In fact, research shows that choking in sport is partially because we perform in front of an audience and feel judged. In an article entitled The Many Threats of Self-Consciousness, Massimilano Cappuccio and colleagues concluded that “concerns about self-presentation may be the origin of the increased state anxiety for choking-susceptible athletes.” It’s not that audiences are a requirement for choking. It’s that they encourage and activate threat mode, when our sense of self is in danger in something that we care about. Choking isn’t succumbing to the pressure; it is a self-protective strategy gone wrong. And one of the items that activates this is when we are performing in front of people we care about, people whose opinions we value.
It’s why when researchers studied a variety of ways to increase anxiety and the impact each had on performance, it wasn’t punishment or playing for money that causes anxiety increase and performance to decline. It was performing in front of teammates or coaches. The same holds for parents. People want to perform well in front of those that matter. They feel like they let you down if they don’t.

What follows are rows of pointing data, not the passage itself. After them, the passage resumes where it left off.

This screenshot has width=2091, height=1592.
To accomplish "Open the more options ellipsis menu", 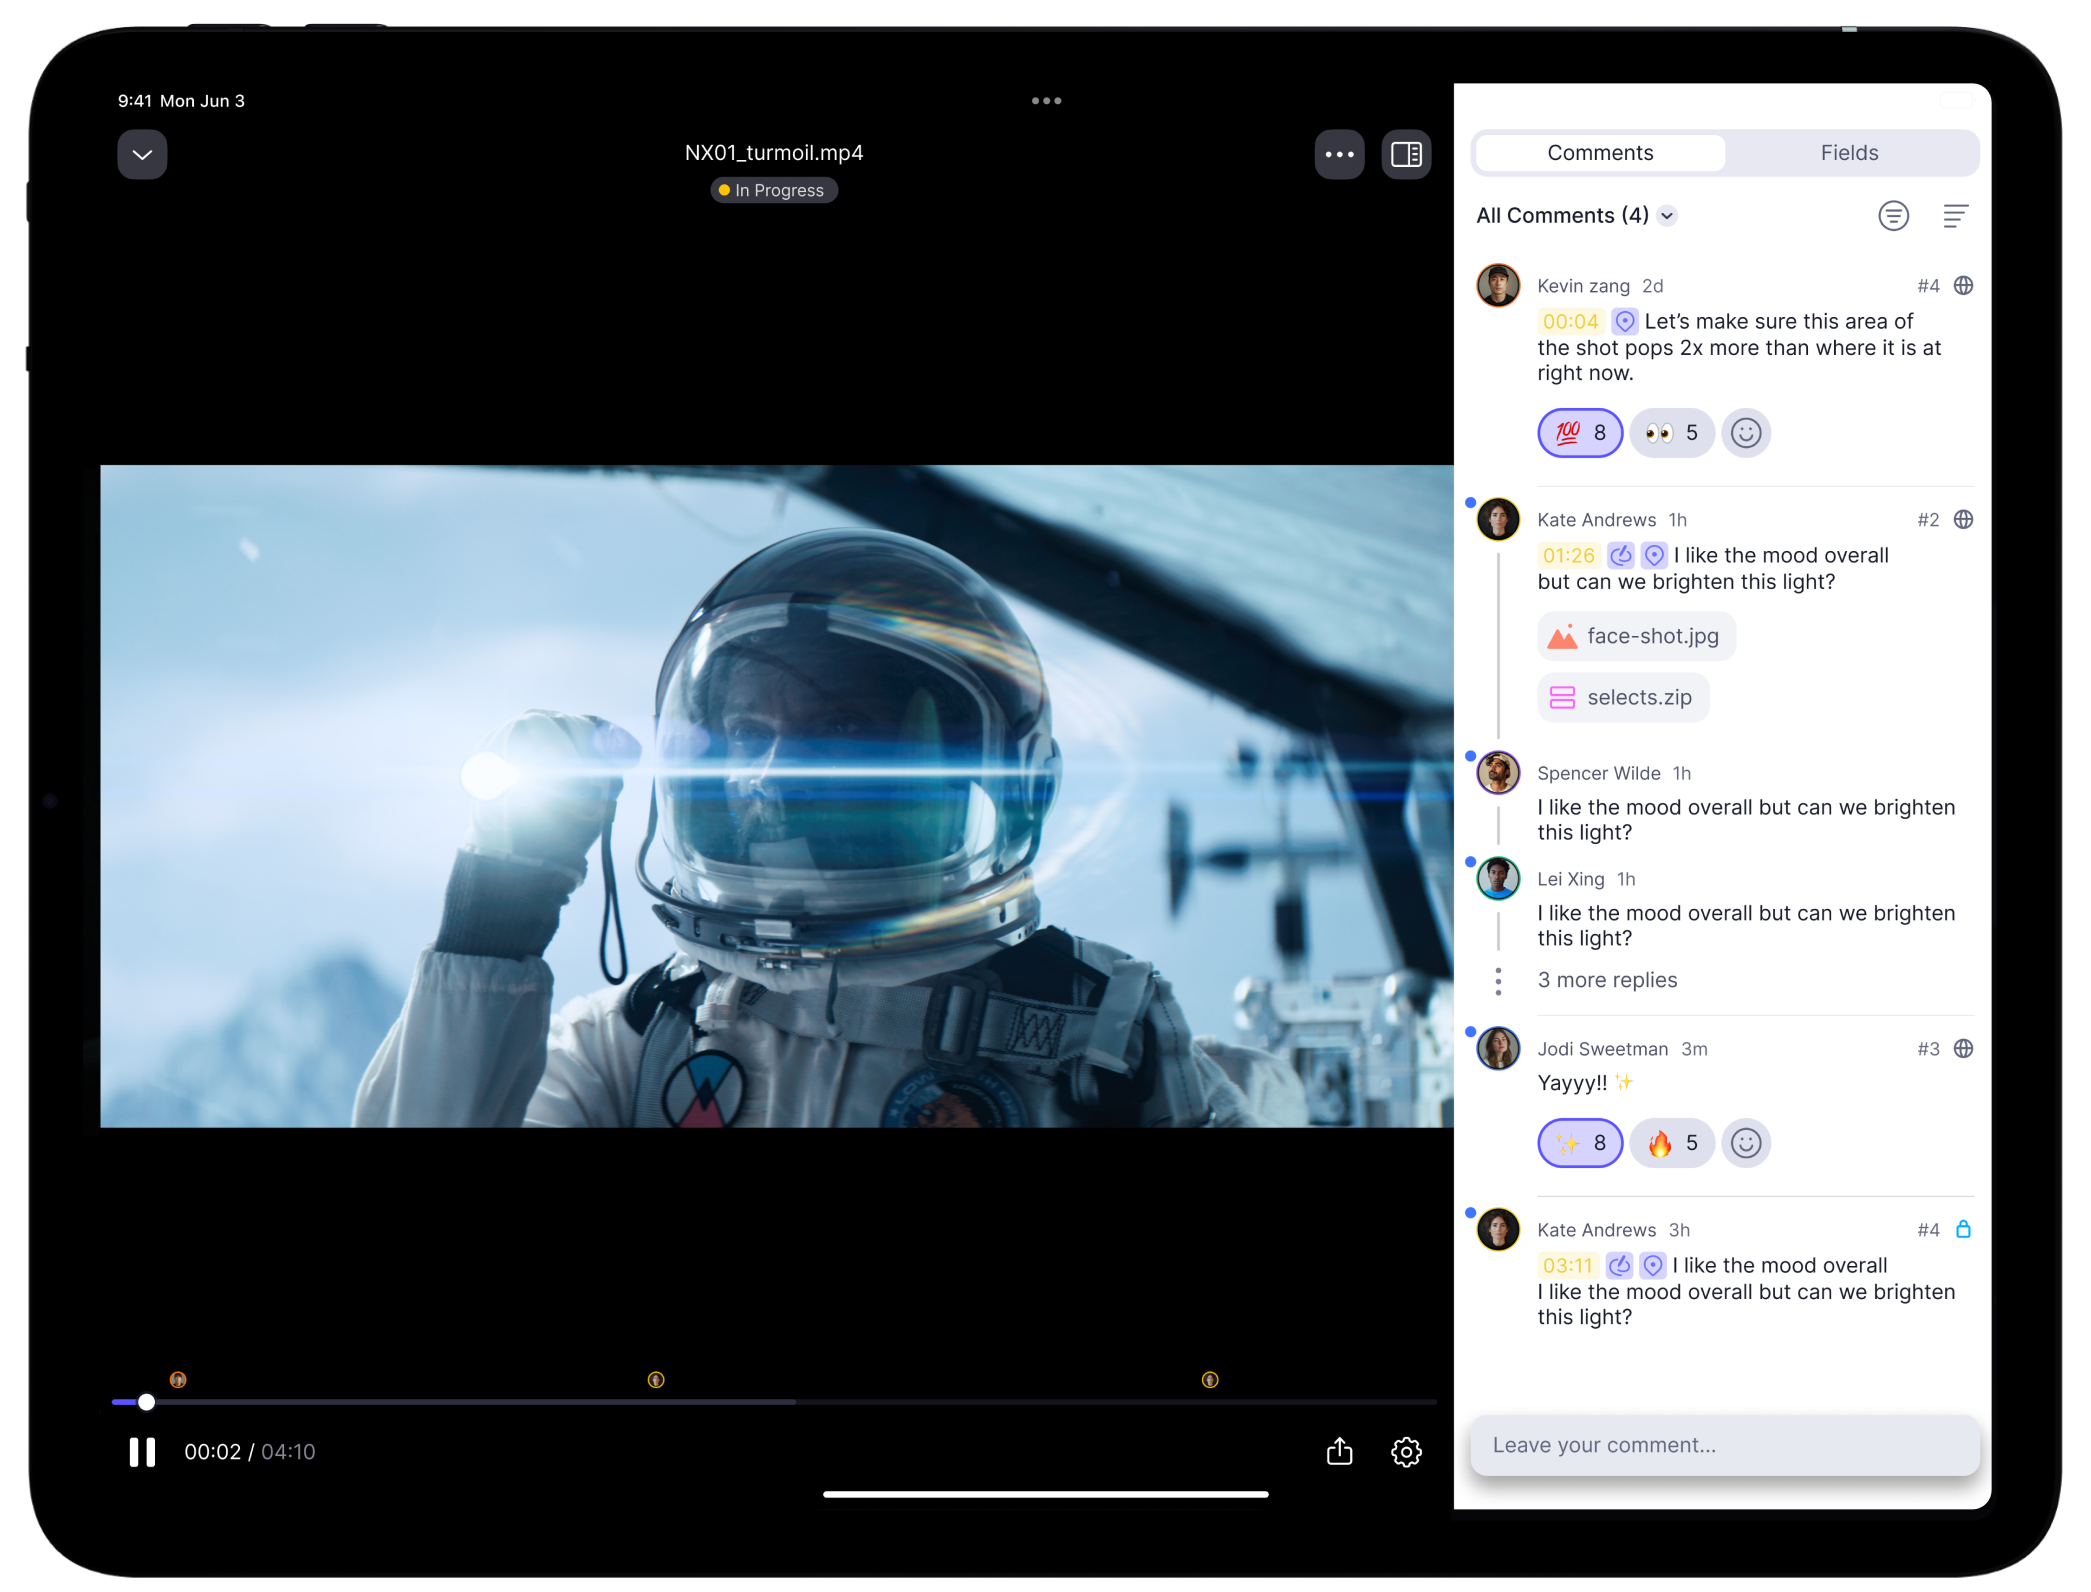I will (1339, 154).
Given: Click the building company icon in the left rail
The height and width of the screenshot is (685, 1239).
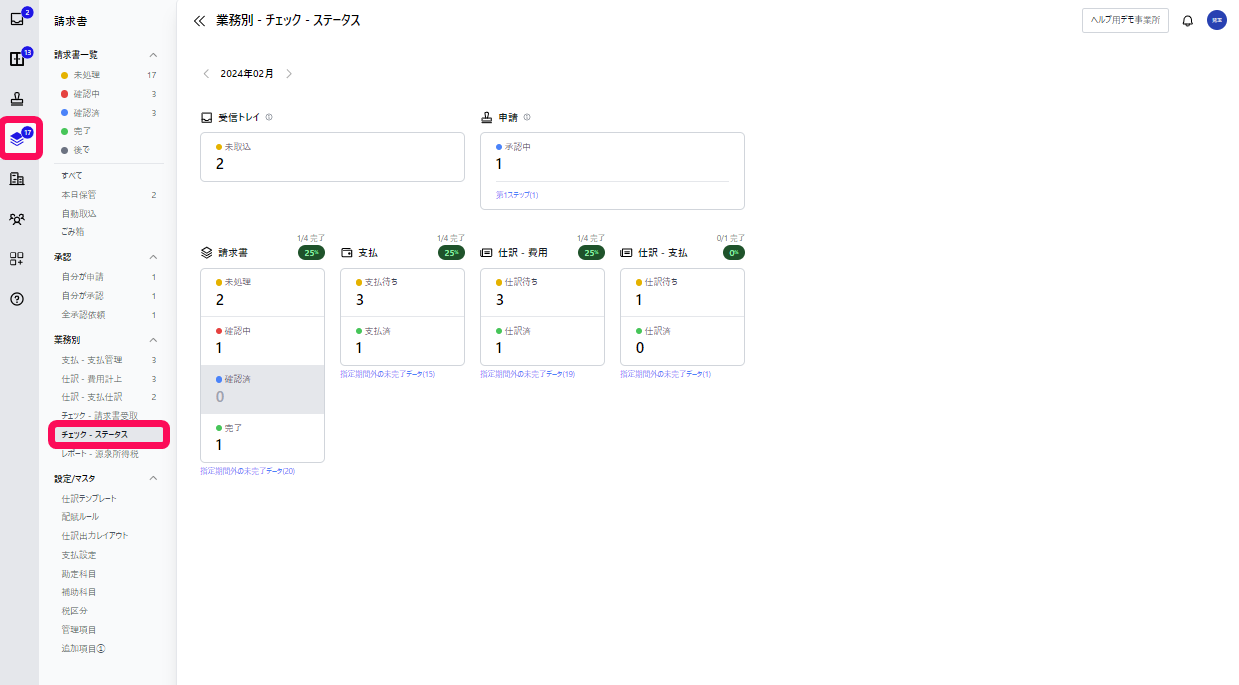Looking at the screenshot, I should (17, 179).
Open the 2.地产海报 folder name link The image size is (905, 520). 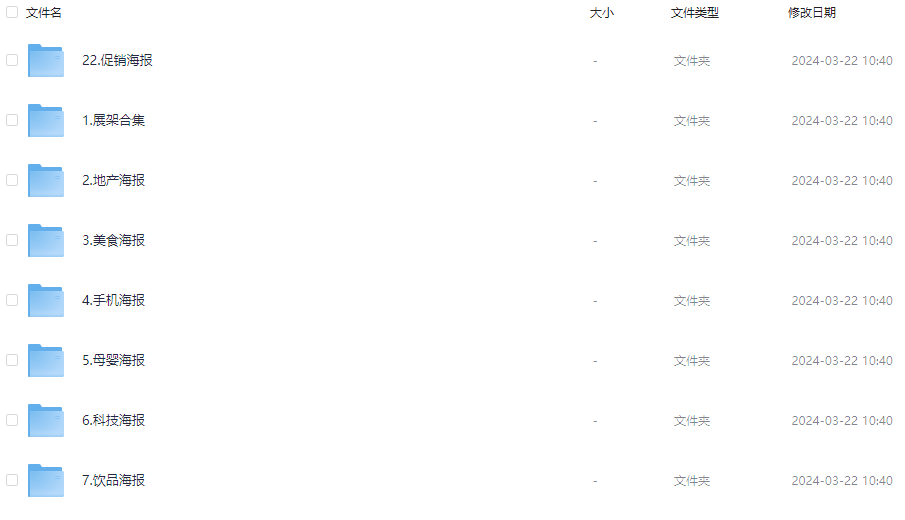(x=113, y=180)
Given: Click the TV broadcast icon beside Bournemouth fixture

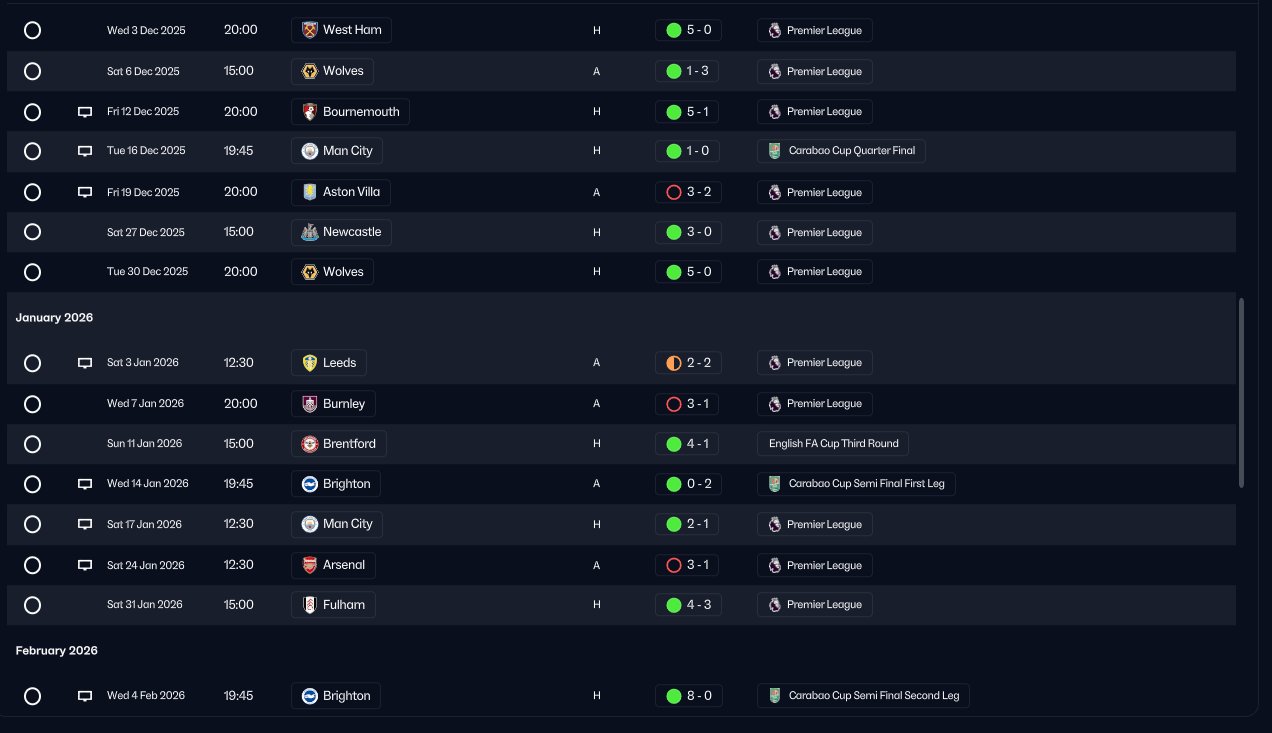Looking at the screenshot, I should pyautogui.click(x=85, y=112).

This occurs even if you are the kindest, most loving person in the world. It’s human nature. You can think of all the above principles as ways not to exacerbate it.
***
After spending a decade handing out athletic scholarships before stepping away from collegiate coaching, the best advice I can give is to not play the “pursuit of the scholarship” game. If the child is good enough and wants it, they’ll figure it out. If it’s coming from mom or dad, the coach will see that.
My first year in college coaching a parent and kid walked into my office. The parent spent 30 minutes going on and on about their child, the talent they had, and how they had so much more potential than the results they’d shown so far. The kid barely talked.
The tennis coach who had an office next to mine came in after the parent had left. He said, “Just a word of advice, you don’t want that athlete. It won’t turn out well for the kid. And the parent will be a headache.”
And more often than not, in similar situations, that tennis coach was correct. Let your kids be kids. Support them. But don’t get in their way. They’ve already got enough expectations and pressure from living in a world where they are constantly judged on social media, where they have to measure up against the world instead of just their local school. Give them space explore and basic support, and then get out of their way.
The odds are your child isn’t going to be a champion. It’s just how odds work. So do you want to leave them with a positive experience, with life lessons on learning how to fail, compete, be a great teammate, and so on? Or do you want to wring every bit of joy out of the process, in the minuscule chance it helps them make it to the top, when the reality is your pushing probably actually hurts over the long haul.
Take a lesson from those who’ve made it, like Lindsay Gallo. It is okay to be laid back about your kid’s future athletic success. In fact, it probably helps.